Card thoughts: I always found it odd when there was a shot of a player in a game situation, yet no other player is visible. And because of Morgan's positioning, he looks like he's leading off first, although the faint trace of the glove on his right hand indicates he's pitching. This was his first card as a Seattle Mariners, at the time his fourth team.
The player: The first word you think about when you think Mike Morgan is perseverance. The man pitched 25 seasons, in four different decades, for a record 12 teams (shared with Octavio Dotel and Ron Villone . . . Matt Stairs holds the all time record for position players). The other word that would come to mind is: mediocrity. Morgan's first winning season was his 11th, he lost 10 games or more 12 times, and his career record is a miserable 141-186, a .431 winning percentage. Never has a man pitched so consistently poorly for so long.
But Morgan might have been cursed from the beginning. A first round draft pick for the A's in 1978, he went directly to the majors from high school. As you might expect, it did not go well. Although he featured four pitches (fastball, slider, change, curve), he couldn't locate any of them. After a 0-3 start and a ERA over 7, Morgan was sent to the minors where he should have been in the first place. Inexplicably, the A's didn't learn from their mistake and he was in the starting rotation again the next season. He went 2-10 with a 5.94 ERA and had an amazing 50 walks to 17 strikeouts. He was sent to the minors for two seasons, resurfacing with the Yankees in 1982. Forever after, Morgan became known as "The Nomad."
It was the Blue Jays in 1983, the Mariners from 1985 to 1987 (led the league in losses with 17 in 1986), and the Orioles in 1988. He had his greatest success with the Dodgers from 1989 to 1991. He led the league in shutouts in 1990, despite a 10-15 record. And he made the all star team for the only time in 1992 when he went 14-10 (his first winning season) with a 2.78 ERA. The next year he was even better, his first for the Cubs (1992 to 1995). He went 16-8 with a stellar 2.55 ERA. But this would be his peak, as he had only two more winning seasons the rest of his career.
Battling injuries and wildness, Morgan was once again largely ineffective as a starter for the Cardinals (1995 to 1996), Reds (1996 to 1997), Twins (1998), Cubs again (1998), and Rangers (1999). Although he did manage a 13-10 record with the Rangers, his ERA was a stratospheric 6.24. It was that season where Morgan finally began to pitch regularly out of the bullpen, where he should have been put years ago. With the Diamondbacks (2000 to 2002), Morgan pitched decently enough out of the bullpen in a variety of roles. Especially noteworthy is the 3 games he pitched against the Yankees in the 2001 World Series without allowing a run.
If you like to kill animals, then Mike Morgan will take you hunting with his company World Champion Outfitters.
Rear guard: Wow, look at those awful ERAs.

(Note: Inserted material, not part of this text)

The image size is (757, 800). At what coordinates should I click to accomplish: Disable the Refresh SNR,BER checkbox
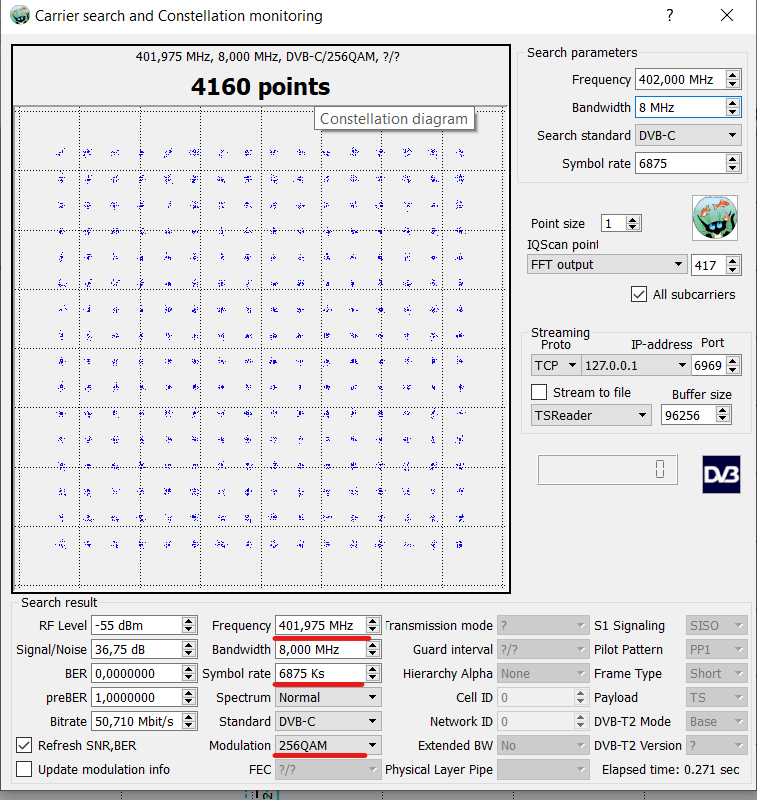(x=24, y=745)
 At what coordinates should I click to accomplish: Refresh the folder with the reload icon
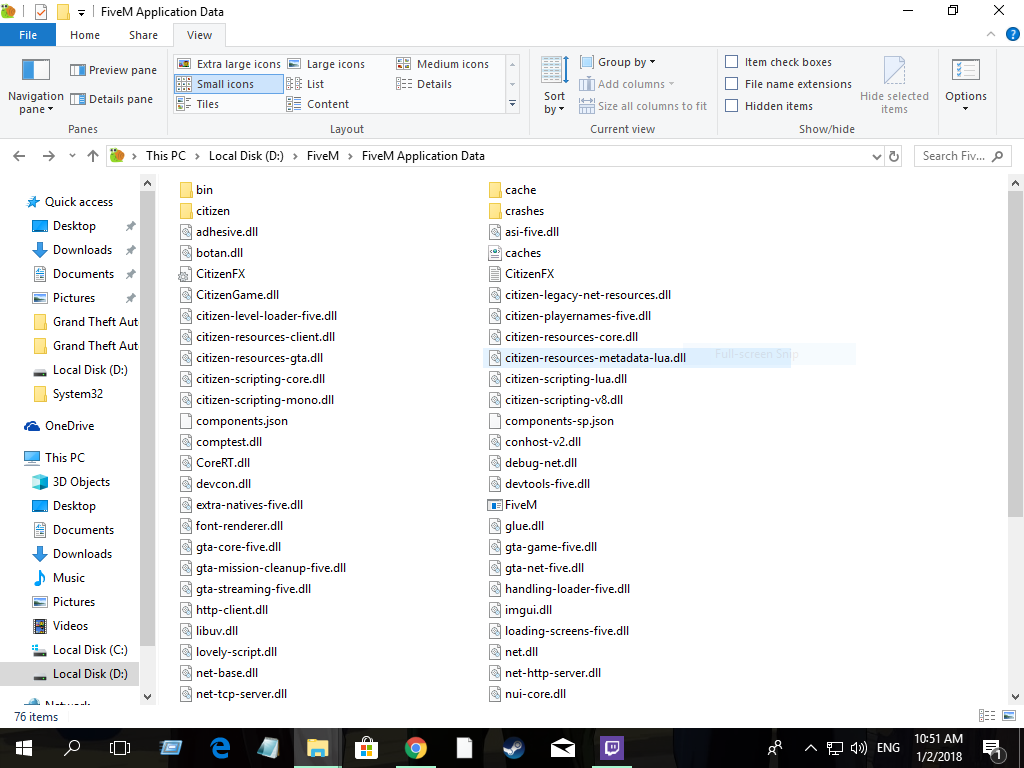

Morgan's first win did not come on June 29th; the A;s didn't even win that day, and Matt Keough took the loss. Instead, it came on July 29 (7-29-79) against the Mariners. Both he and #64 Floyd Bannister pitched complete games, but Morgan was just a bit better, giving up 1 run on 3 hits. But true to his early career pattern, he walked 4 but only struck out 1.
Steve Braun will be discussed at greater length when his card comes up later on this blog. Braun always walked more than he struck out. Braun had no hits that day, but scored one run. This was his card from that season.